For the low price, there is quite a bit of functionality and usability packed into SplineEQ. If you've never tried a linear-phase EQ (as I hadn't) I recommend you give the demo a shot.
Read Review@myk: I haven't used SplineEQ, but as I understand it, EVERY linear phase EQ introduces latency because of the way linear phase adjustments are computed (the signal must be delayed a bit, kind of obvious if you think about it). That's why they're typically used for mastering and final mixing, as opposed to tracking. Seems kind of unfair (if not dead wrong?) to mark it down for something that's inherent to its way of working.
@myk Just locate the latency knob and adjust it for lower latency, you should be just fine.
The reason why you want to be able to change latency, is for rendering purposes. If you are really anal about getting the best possible sound, you should increase the lantency when you render, and that will give you an even sharper sound. As you might have noticed with the "dotted real processing" line that shows up on the lower frenquencies,
it will become more accurate with higher lantecy settings, this is something you can't escape when processing audio the way linearphase eq's does it.
It's not fixable, it's just something you have to learn, with ALL linearphase eq's :)
just a little thing to say I tried this out on a audio cleaning project i had and it kept the tone of the voice but got rid of the noise I mean whistling right next to the vocal frequency. no other eq i had was doing it right and this baby kicked ass.
i use this for sound design and it is awesome
yea its a great plugin i love it
Really nice free EQ, very tweakable, efficient and colorless. Perfect for cleaning, mixing and mastering.
I agree. the paid version is even better to. I use this for cleaning and mastering
Yep, i discovered what the free is by itself capable of on a sample design purpose and after that i'll certainly by the full version ASAP ...really excellent tool !
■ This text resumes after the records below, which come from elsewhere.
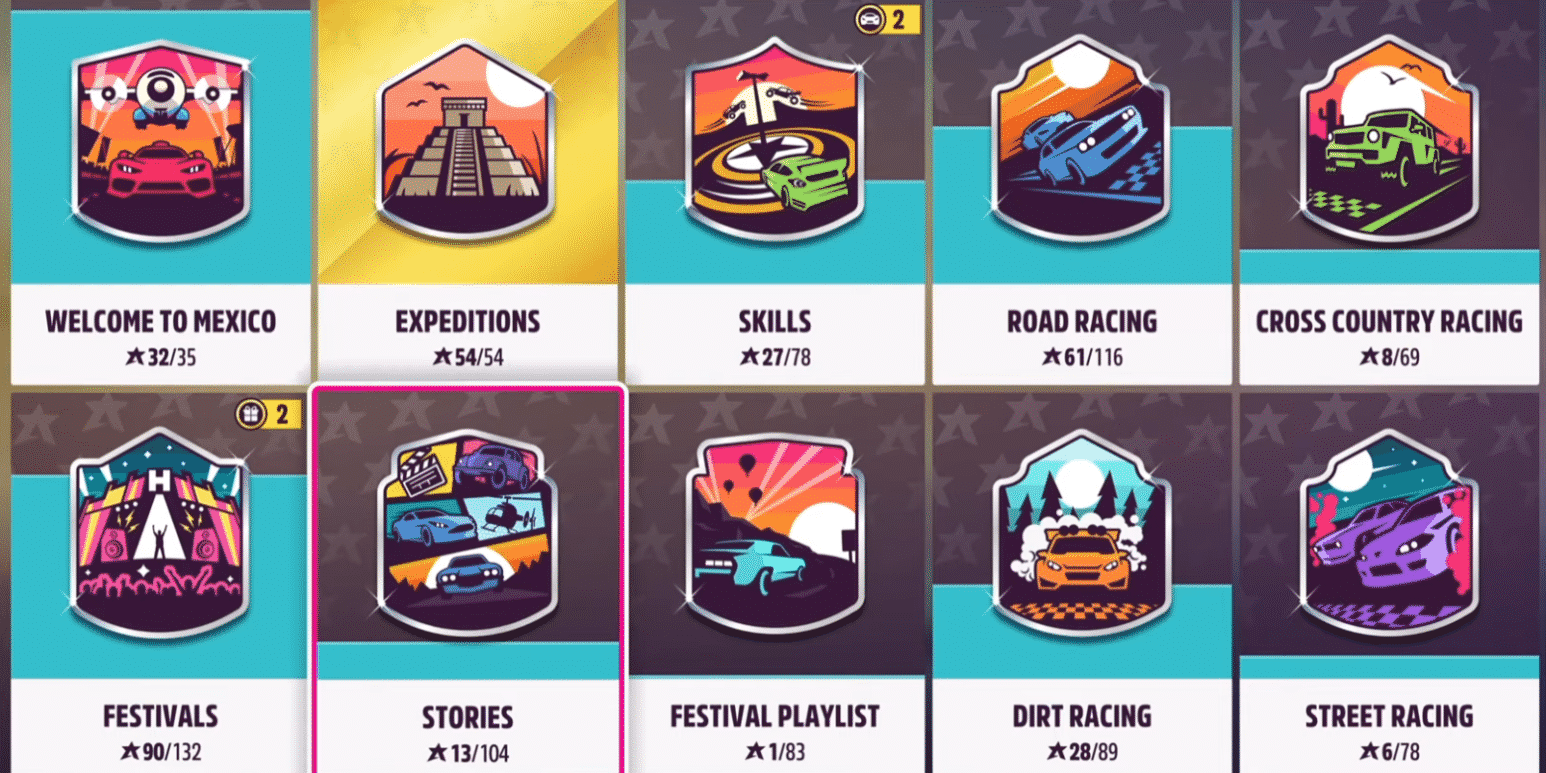Select CROSS COUNTRY RACING title text
This screenshot has width=1546, height=773.
pyautogui.click(x=1390, y=322)
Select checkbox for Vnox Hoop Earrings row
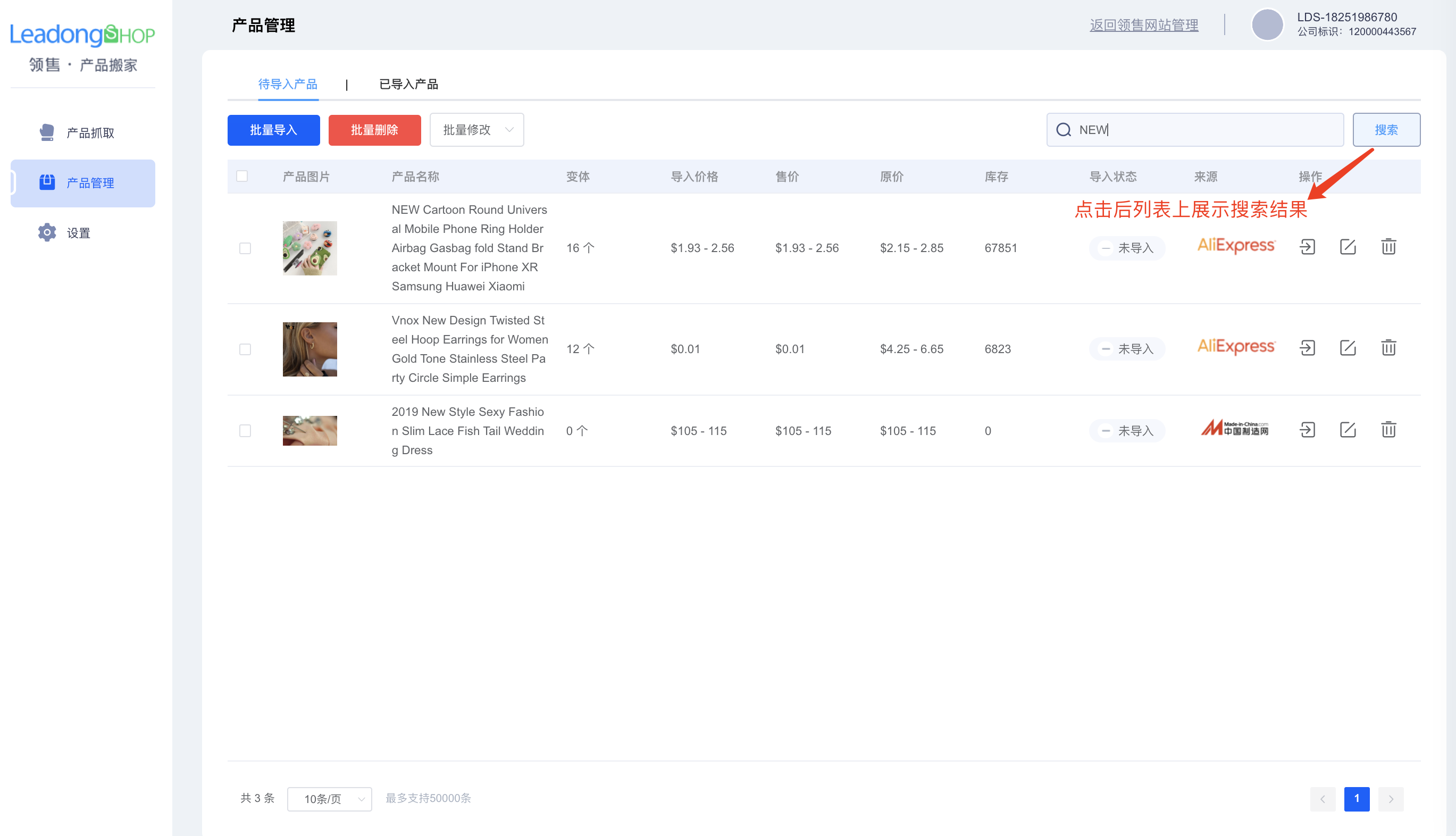1456x836 pixels. click(245, 349)

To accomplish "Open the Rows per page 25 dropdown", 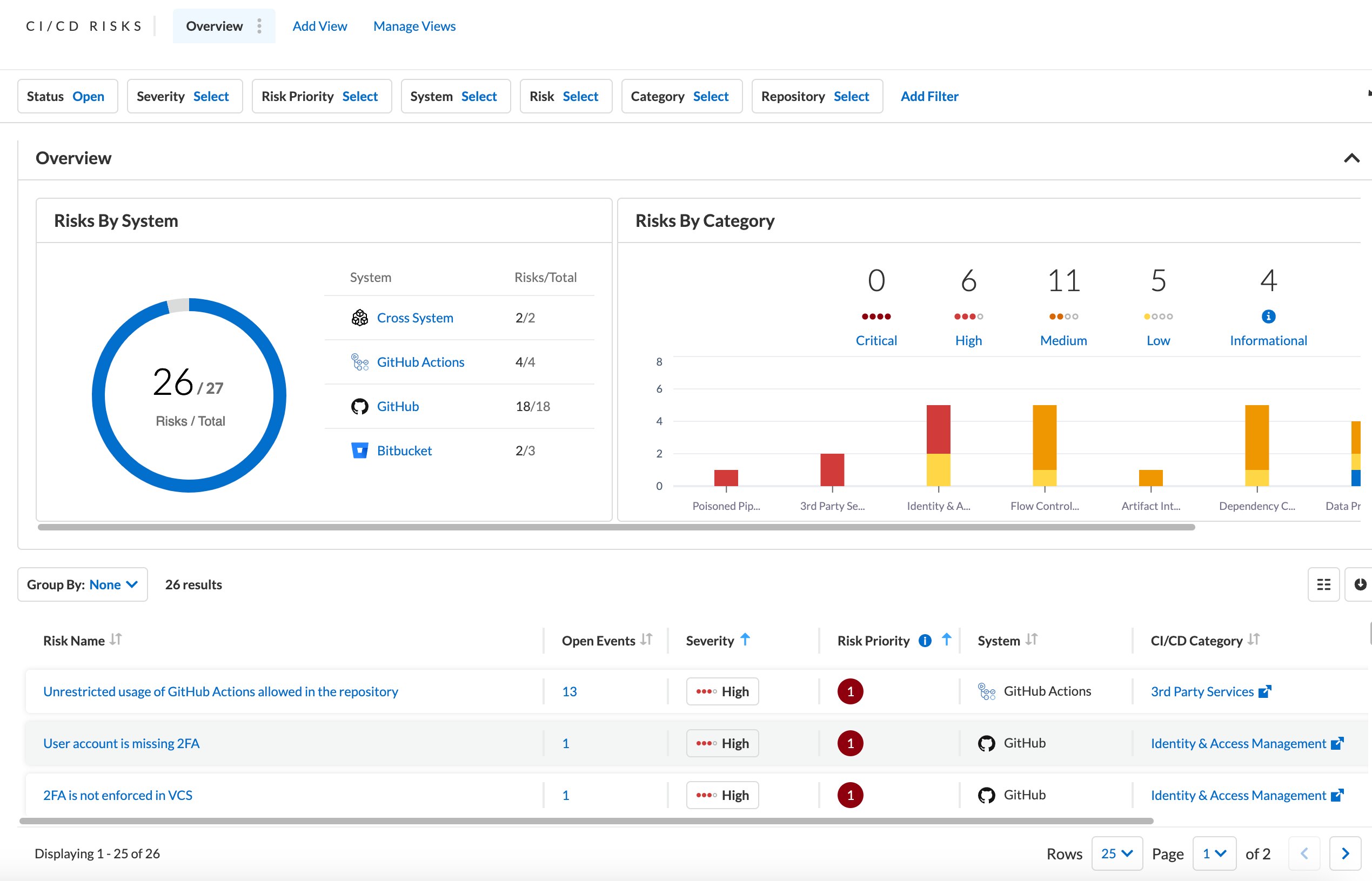I will coord(1116,853).
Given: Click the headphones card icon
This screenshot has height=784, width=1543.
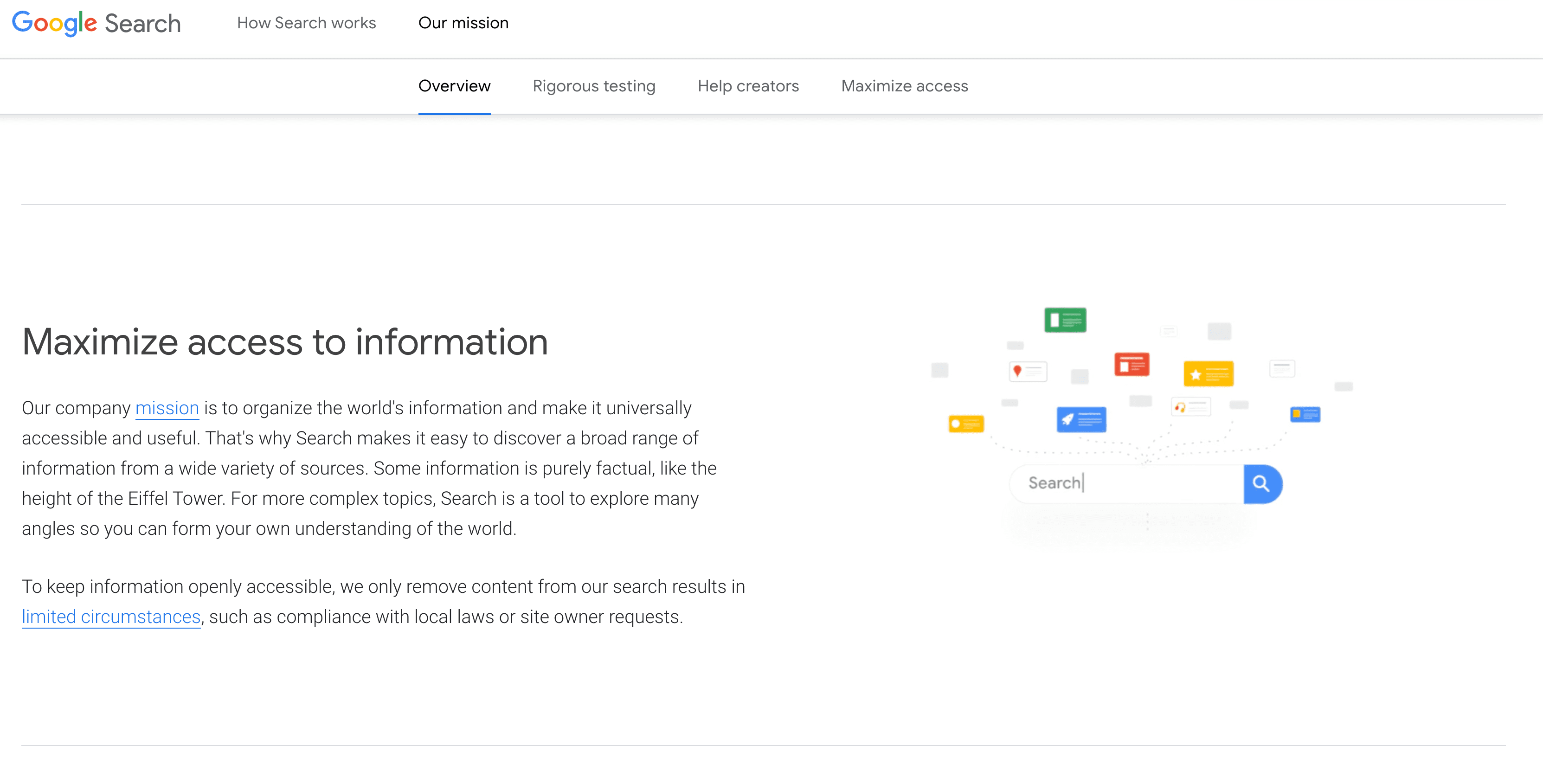Looking at the screenshot, I should tap(1190, 407).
You know what is awesome is if you set it to minimal delay and stuff right to find something like if there is this annoying hum then you cut the hell out of it swap back to max mode and render you will be amazed on how high the quality of the eq its like you never did anything but the hum is gone. its very non destructive
well i currently experience narrow bandpass (rather than bandstop) to isolate locust's stridulation at almost a precise frequency then rendering, not much different technique as you know, that what made me amaze about spline eq
I know some people complain because its super latency ridden but that's what i think makes it so good the quality of the eq is so high that it has to be
@feng:
Great review. I like how you brought out more information about the unique graphically-driven features.
Brilliant mastering EQ. Top quality.
TOP notch EQ plugin right here..
Best delivered in final mixing master bus and mastering.
Why no hpf/lpf filters?
You have to make them yourself. Place a control point high and another low.